TEXT BLOCK
The House passed the bill by a 97-26 vote Thursday.

The legislation would affect three abortion clinics in the state, which are located in Kansas City and the surrounding area.

Senate leaders intend to bring the legislation directly to the floor for a vote later in April where it is expected to pass, reports the Kansas City Star. Gov. Sam Brownback is likely to sign the legislation.

“Abortion supporters claimed abortion-on-demand needed to be made legal so it would be safe, but their opposition to this and similar state-oversight bills illustrates the cold truth that their overriding concern is how many abortions they can do, not how safely,” said Mary Kay Culp, executive director of the anti-abortion group Kansans for Life.

Kansans for Life State Legislative Director Kathy Ostrowski also noted that even the abortionist at the Planned Parenthood Overland Park clinic testified to the legislature that telemedicine abortions were a bad idea. In a telemed abortion an abortionist in a different facility remotely distributes the abortion drug RU-486 to a pregnant mother via webcam.

DATASET
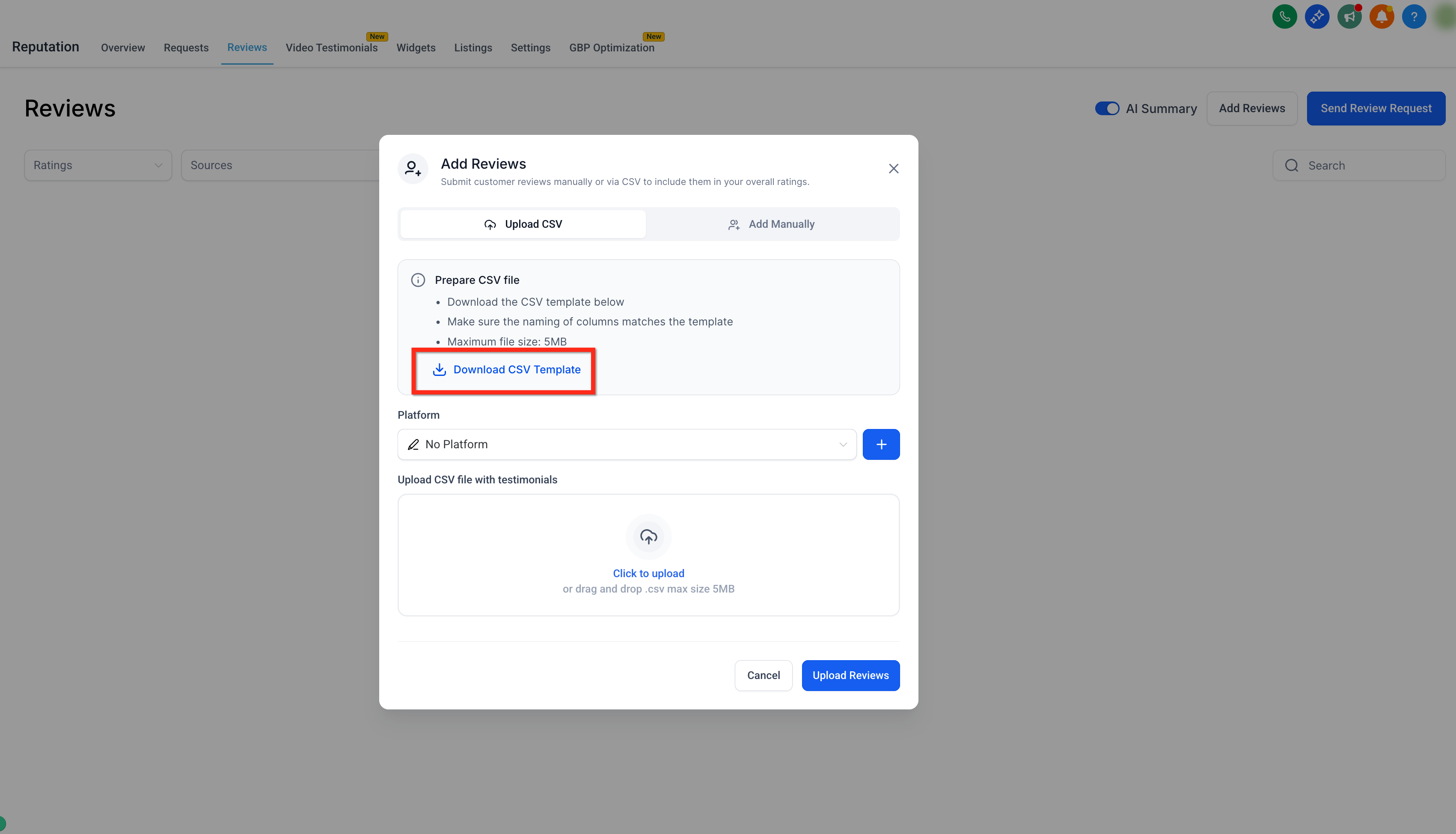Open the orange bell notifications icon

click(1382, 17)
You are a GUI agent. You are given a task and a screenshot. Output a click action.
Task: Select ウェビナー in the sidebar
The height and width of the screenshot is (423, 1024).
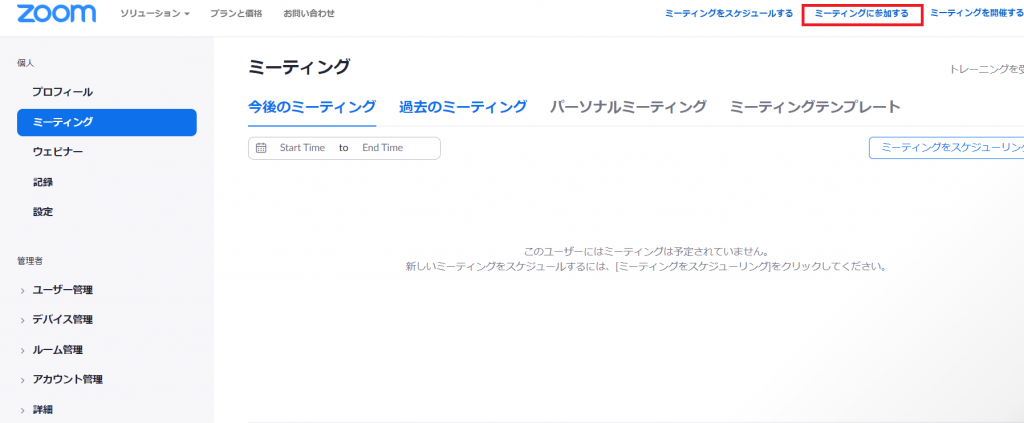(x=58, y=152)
* * *
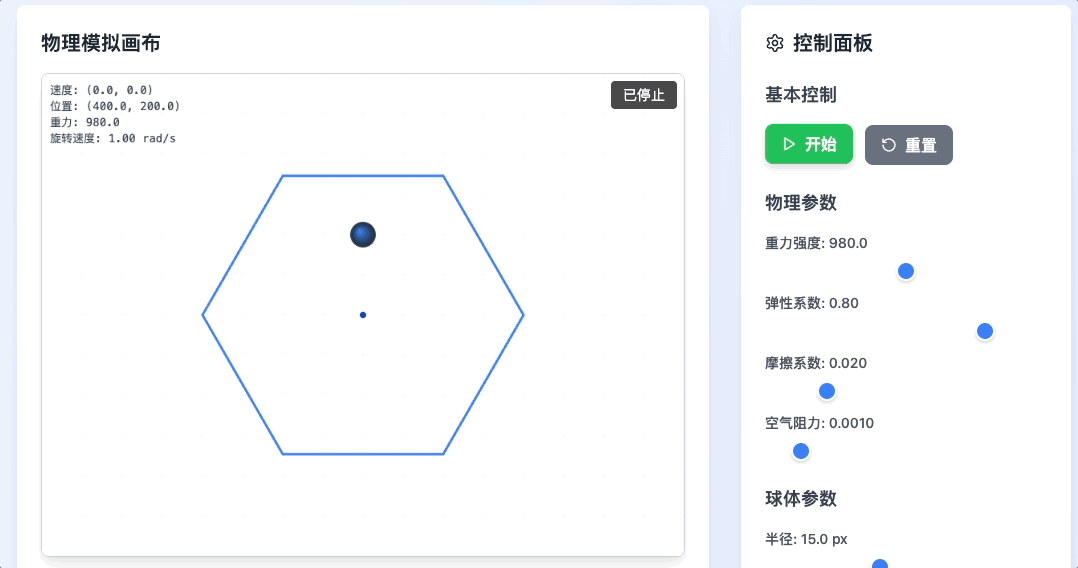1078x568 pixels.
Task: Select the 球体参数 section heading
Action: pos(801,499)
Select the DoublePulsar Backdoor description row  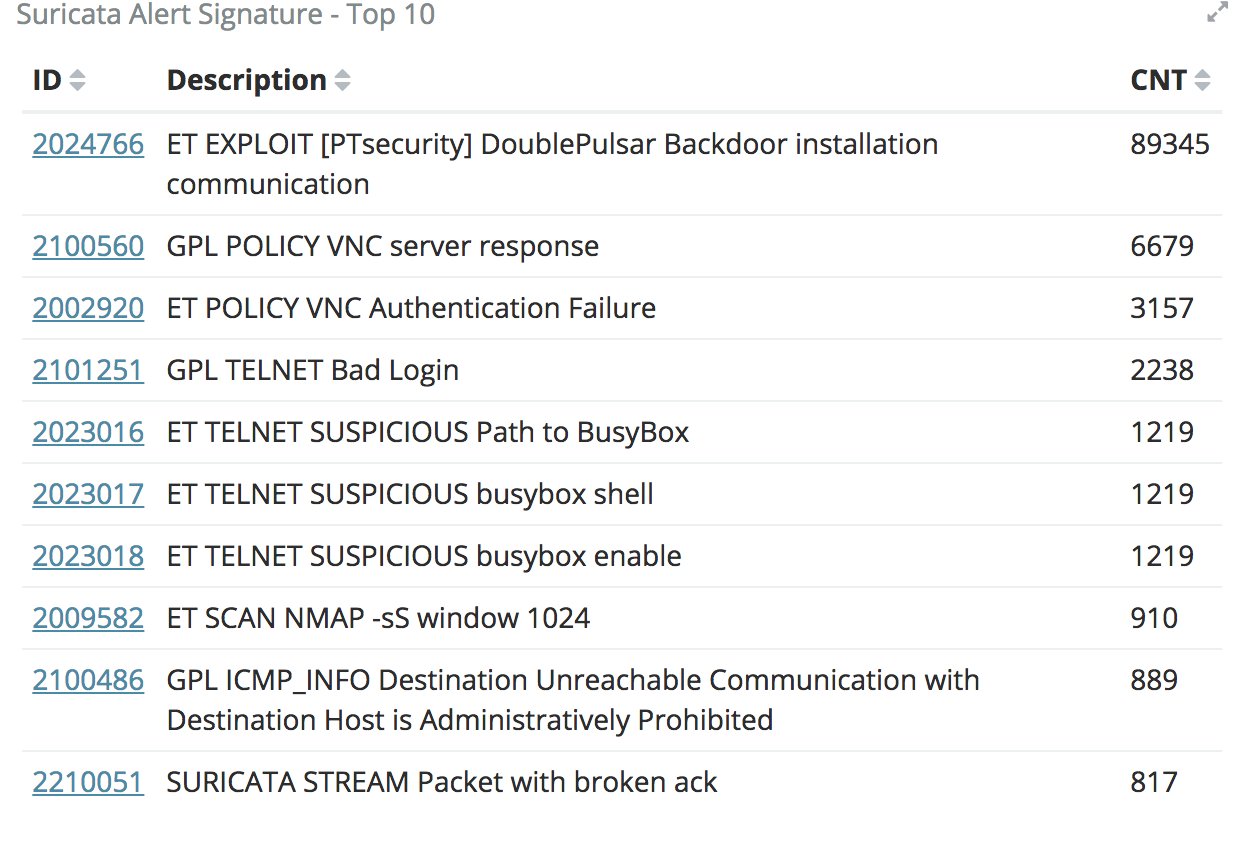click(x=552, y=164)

EXERCISE A
List every person named in the Kansas abortion bill article.
EXERCISE B
Output the stretch of the Kansas abortion bill article from "The legislation would" through "sign the legislation.", copied word for word.
EXERCISE C
Write the next part of the Kansas abortion bill article, picking up after its last sentence.
The records are separate material from the Kansas abortion bill article.

ANSWER SECTION A
Sam Brownback
Mary Kay Culp
Kathy Ostrowski

ANSWER SECTION B
The legislation would affect three abortion clinics in the state, which are located in Kansas City and the surrounding area.

Senate leaders intend to bring the legislation directly to the floor for a vote later in April where it is expected to pass, reports the Kansas City Star. Gov. Sam Brownback is likely to sign the legislation.

ANSWER SECTION C
“Abortion by pill is the fastest-growing segment of Kansas abortion — 26% of all Kansas abortions last year,” said Ostrowski. “The 2-drug regimen of RU486 is dangerous: responsible for the deaths of at least 13 women worldwide and potentially as many as 30 or more, and, according to 2006 FDA figures, has injured at least 1,100 women — requiring everything from hospitalization to blood transfusions.”

Just last week, Virginia Gov. Bob McDonnell signed into law a similar bill that also brings abortion clinics into conformity with the state’s regulations for outpatient surgical centers and hospitals. Although abortion is the most common surgical procedure for women in the United States, abortion clinics often operate under different standards, being treated as doctor’s offices rather than outpatient surgical centers.